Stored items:
****************************************

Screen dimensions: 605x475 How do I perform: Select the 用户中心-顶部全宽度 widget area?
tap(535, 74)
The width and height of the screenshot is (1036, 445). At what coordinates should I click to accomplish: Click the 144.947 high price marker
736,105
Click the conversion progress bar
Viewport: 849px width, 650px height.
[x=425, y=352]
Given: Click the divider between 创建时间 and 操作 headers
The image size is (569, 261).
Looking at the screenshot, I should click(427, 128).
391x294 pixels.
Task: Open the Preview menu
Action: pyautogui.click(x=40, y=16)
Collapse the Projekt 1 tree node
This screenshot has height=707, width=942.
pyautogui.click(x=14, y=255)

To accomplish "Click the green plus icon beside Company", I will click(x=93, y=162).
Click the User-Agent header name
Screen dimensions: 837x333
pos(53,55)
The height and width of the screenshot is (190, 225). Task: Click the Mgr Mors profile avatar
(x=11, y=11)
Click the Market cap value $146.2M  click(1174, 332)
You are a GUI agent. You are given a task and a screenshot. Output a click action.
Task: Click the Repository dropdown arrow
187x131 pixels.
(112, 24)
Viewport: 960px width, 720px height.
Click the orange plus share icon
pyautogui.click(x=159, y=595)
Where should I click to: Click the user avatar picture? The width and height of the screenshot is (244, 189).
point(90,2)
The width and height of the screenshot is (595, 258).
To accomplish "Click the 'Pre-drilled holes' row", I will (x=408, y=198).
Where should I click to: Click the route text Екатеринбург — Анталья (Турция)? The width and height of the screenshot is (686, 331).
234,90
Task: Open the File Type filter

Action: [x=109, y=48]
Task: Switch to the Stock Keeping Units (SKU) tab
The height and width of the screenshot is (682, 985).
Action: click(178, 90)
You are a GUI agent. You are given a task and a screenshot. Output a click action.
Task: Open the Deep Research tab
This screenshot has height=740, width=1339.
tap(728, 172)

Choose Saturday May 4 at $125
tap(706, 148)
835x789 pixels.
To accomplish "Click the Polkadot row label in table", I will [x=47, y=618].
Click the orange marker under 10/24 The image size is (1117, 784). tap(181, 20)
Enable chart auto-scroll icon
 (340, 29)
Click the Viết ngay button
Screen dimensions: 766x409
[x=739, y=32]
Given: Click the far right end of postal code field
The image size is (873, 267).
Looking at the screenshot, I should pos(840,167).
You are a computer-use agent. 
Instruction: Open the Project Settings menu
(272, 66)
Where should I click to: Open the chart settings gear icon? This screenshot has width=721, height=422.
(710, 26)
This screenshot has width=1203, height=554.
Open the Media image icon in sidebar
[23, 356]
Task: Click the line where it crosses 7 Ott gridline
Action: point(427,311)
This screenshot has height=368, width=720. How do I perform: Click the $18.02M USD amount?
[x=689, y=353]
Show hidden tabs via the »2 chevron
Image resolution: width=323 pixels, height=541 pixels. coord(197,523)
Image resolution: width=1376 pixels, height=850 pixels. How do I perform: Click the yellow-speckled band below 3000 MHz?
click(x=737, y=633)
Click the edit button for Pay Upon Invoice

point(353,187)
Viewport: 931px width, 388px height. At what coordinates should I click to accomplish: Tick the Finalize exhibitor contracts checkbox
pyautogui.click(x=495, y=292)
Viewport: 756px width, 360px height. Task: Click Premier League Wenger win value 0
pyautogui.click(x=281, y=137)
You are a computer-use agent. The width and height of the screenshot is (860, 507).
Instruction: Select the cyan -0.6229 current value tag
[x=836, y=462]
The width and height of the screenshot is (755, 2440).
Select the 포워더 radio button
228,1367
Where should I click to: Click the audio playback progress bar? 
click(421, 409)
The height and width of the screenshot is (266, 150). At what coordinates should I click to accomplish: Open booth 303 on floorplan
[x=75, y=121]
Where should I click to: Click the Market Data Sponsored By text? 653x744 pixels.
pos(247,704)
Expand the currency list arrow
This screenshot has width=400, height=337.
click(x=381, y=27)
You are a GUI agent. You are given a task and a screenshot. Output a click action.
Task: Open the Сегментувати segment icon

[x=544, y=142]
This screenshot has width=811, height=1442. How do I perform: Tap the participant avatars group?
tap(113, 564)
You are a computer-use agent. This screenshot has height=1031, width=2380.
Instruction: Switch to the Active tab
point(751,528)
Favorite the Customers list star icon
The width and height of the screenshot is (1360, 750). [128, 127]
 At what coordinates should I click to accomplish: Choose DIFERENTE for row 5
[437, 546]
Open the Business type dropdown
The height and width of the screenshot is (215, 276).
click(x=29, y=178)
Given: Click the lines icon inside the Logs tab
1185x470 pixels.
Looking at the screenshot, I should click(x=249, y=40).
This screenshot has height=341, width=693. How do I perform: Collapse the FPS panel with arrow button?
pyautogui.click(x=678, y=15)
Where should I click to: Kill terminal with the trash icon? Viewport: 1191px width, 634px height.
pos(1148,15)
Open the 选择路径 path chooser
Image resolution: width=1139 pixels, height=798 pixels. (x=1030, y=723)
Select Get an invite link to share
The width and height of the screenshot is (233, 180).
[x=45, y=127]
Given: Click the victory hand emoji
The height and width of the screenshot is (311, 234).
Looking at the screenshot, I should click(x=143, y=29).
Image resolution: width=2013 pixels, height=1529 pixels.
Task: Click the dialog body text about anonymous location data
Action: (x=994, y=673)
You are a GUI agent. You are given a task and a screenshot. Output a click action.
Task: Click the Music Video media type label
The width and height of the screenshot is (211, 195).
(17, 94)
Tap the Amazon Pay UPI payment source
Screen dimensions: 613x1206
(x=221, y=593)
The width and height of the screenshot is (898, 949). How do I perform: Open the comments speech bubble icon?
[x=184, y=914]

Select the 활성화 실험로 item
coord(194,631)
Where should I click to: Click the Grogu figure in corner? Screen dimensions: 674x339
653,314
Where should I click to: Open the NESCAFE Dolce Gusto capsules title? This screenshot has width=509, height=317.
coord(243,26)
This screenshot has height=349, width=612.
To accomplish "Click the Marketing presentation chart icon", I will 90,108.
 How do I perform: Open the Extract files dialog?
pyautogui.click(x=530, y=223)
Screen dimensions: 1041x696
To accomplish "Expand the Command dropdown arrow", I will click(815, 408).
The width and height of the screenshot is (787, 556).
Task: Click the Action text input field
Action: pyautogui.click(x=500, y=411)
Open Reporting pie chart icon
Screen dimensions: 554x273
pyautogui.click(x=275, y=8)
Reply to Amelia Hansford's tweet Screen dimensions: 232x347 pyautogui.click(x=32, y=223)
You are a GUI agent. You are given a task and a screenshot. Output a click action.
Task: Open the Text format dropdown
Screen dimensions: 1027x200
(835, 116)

****************************************

=== Work order ===
Return all of the data word for word.

=== Answer to the problem ===
Screen dimensions: 605x475 How do I perform: Select the 用户中心-顶部全宽度 widget area?
tap(535, 74)
The width and height of the screenshot is (1036, 445). At what coordinates should I click to accomplish: Click the 144.947 high price marker
736,105
Click the conversion progress bar
Viewport: 849px width, 650px height.
[x=425, y=352]
Given: Click the divider between 创建时间 and 操作 headers
The image size is (569, 261).
Looking at the screenshot, I should click(427, 128).
391x294 pixels.
Task: Open the Preview menu
Action: pyautogui.click(x=40, y=16)
Collapse the Projekt 1 tree node
This screenshot has height=707, width=942.
pyautogui.click(x=14, y=255)

To accomplish "Click the green plus icon beside Company", I will click(x=93, y=162).
Click the User-Agent header name
Screen dimensions: 837x333
pos(53,55)
The height and width of the screenshot is (190, 225). Task: Click the Mgr Mors profile avatar
(x=11, y=11)
Click the Market cap value $146.2M  click(1174, 332)
You are a GUI agent. You are given a task and a screenshot. Output a click action.
Task: Click the Repository dropdown arrow
187x131 pixels.
(112, 24)
Viewport: 960px width, 720px height.
Click the orange plus share icon
pyautogui.click(x=159, y=595)
Where should I click to: Click the user avatar picture? The width and height of the screenshot is (244, 189).
point(90,2)
The width and height of the screenshot is (595, 258).
To accomplish "Click the 'Pre-drilled holes' row", I will (x=408, y=198).
Where should I click to: Click the route text Екатеринбург — Анталья (Турция)? The width and height of the screenshot is (686, 331).
234,90
Task: Open the File Type filter

Action: [x=109, y=48]
Task: Switch to the Stock Keeping Units (SKU) tab
The height and width of the screenshot is (682, 985).
Action: click(178, 90)
You are a GUI agent. You are given a task and a screenshot. Output a click action.
Task: Open the Deep Research tab
This screenshot has height=740, width=1339.
tap(728, 172)

Choose Saturday May 4 at $125
tap(706, 148)
835x789 pixels.
To accomplish "Click the Polkadot row label in table", I will [x=47, y=618].
Click the orange marker under 10/24 The image size is (1117, 784). tap(181, 20)
Enable chart auto-scroll icon
 (340, 29)
Click the Viết ngay button
Screen dimensions: 766x409
[x=739, y=32]
Given: Click the far right end of postal code field
The image size is (873, 267).
Looking at the screenshot, I should pos(840,167).
You are a computer-use agent. 
Instruction: Open the Project Settings menu
(272, 66)
Where should I click to: Open the chart settings gear icon? This screenshot has width=721, height=422.
(710, 26)
This screenshot has width=1203, height=554.
Open the Media image icon in sidebar
[23, 356]
Task: Click the line where it crosses 7 Ott gridline
Action: point(427,311)
This screenshot has height=368, width=720. How do I perform: Click the $18.02M USD amount?
[x=689, y=353]
Show hidden tabs via the »2 chevron
Image resolution: width=323 pixels, height=541 pixels. coord(197,523)
Image resolution: width=1376 pixels, height=850 pixels. How do I perform: Click the yellow-speckled band below 3000 MHz?
click(x=737, y=633)
Click the edit button for Pay Upon Invoice

point(353,187)
Viewport: 931px width, 388px height. At what coordinates should I click to accomplish: Tick the Finalize exhibitor contracts checkbox
pyautogui.click(x=495, y=292)
Viewport: 756px width, 360px height. Task: Click Premier League Wenger win value 0
pyautogui.click(x=281, y=137)
You are a computer-use agent. The width and height of the screenshot is (860, 507).
Instruction: Select the cyan -0.6229 current value tag
[x=836, y=462]
The width and height of the screenshot is (755, 2440).
Select the 포워더 radio button
228,1367
Where should I click to: Click the audio playback progress bar? 
click(421, 409)
The height and width of the screenshot is (266, 150). At what coordinates should I click to accomplish: Open booth 303 on floorplan
[x=75, y=121]
Where should I click to: Click the Market Data Sponsored By text? 653x744 pixels.
pos(247,704)
Expand the currency list arrow
This screenshot has width=400, height=337.
click(x=381, y=27)
You are a GUI agent. You are given a task and a screenshot. Output a click action.
Task: Open the Сегментувати segment icon

[x=544, y=142]
This screenshot has width=811, height=1442. How do I perform: Tap the participant avatars group?
tap(113, 564)
You are a computer-use agent. This screenshot has height=1031, width=2380.
Instruction: Switch to the Active tab
point(751,528)
Favorite the Customers list star icon
The width and height of the screenshot is (1360, 750). [128, 127]
 At what coordinates should I click to accomplish: Choose DIFERENTE for row 5
[437, 546]
Open the Business type dropdown
The height and width of the screenshot is (215, 276).
click(x=29, y=178)
Given: Click the lines icon inside the Logs tab
1185x470 pixels.
Looking at the screenshot, I should click(x=249, y=40).
This screenshot has height=341, width=693. How do I perform: Collapse the FPS panel with arrow button?
pyautogui.click(x=678, y=15)
Where should I click to: Kill terminal with the trash icon? Viewport: 1191px width, 634px height.
pos(1148,15)
Open the 选择路径 path chooser
Image resolution: width=1139 pixels, height=798 pixels. (x=1030, y=723)
Select Get an invite link to share
The width and height of the screenshot is (233, 180).
[x=45, y=127]
Given: Click the victory hand emoji
The height and width of the screenshot is (311, 234).
Looking at the screenshot, I should click(x=143, y=29).
Image resolution: width=2013 pixels, height=1529 pixels.
Task: Click the dialog body text about anonymous location data
Action: (x=994, y=673)
You are a GUI agent. You are given a task and a screenshot. Output a click action.
Task: Click the Music Video media type label
The width and height of the screenshot is (211, 195).
(17, 94)
Tap the Amazon Pay UPI payment source
Screen dimensions: 613x1206
(x=221, y=593)
The width and height of the screenshot is (898, 949). How do I perform: Open the comments speech bubble icon?
[x=184, y=914]

Select the 활성화 실험로 item
coord(194,631)
Where should I click to: Click the Grogu figure in corner? Screen dimensions: 674x339
653,314
Where should I click to: Open the NESCAFE Dolce Gusto capsules title? This screenshot has width=509, height=317.
coord(243,26)
This screenshot has height=349, width=612.
To accomplish "Click the Marketing presentation chart icon", I will 90,108.
 How do I perform: Open the Extract files dialog?
pyautogui.click(x=530, y=223)
Screen dimensions: 1041x696
To accomplish "Expand the Command dropdown arrow", I will click(815, 408).
The width and height of the screenshot is (787, 556).
Task: Click the Action text input field
Action: pyautogui.click(x=500, y=411)
Open Reporting pie chart icon
Screen dimensions: 554x273
pyautogui.click(x=275, y=8)
Reply to Amelia Hansford's tweet Screen dimensions: 232x347 pyautogui.click(x=32, y=223)
You are a GUI agent. You are given a task and a screenshot. Output a click action.
Task: Open the Text format dropdown
Screen dimensions: 1027x200
(835, 116)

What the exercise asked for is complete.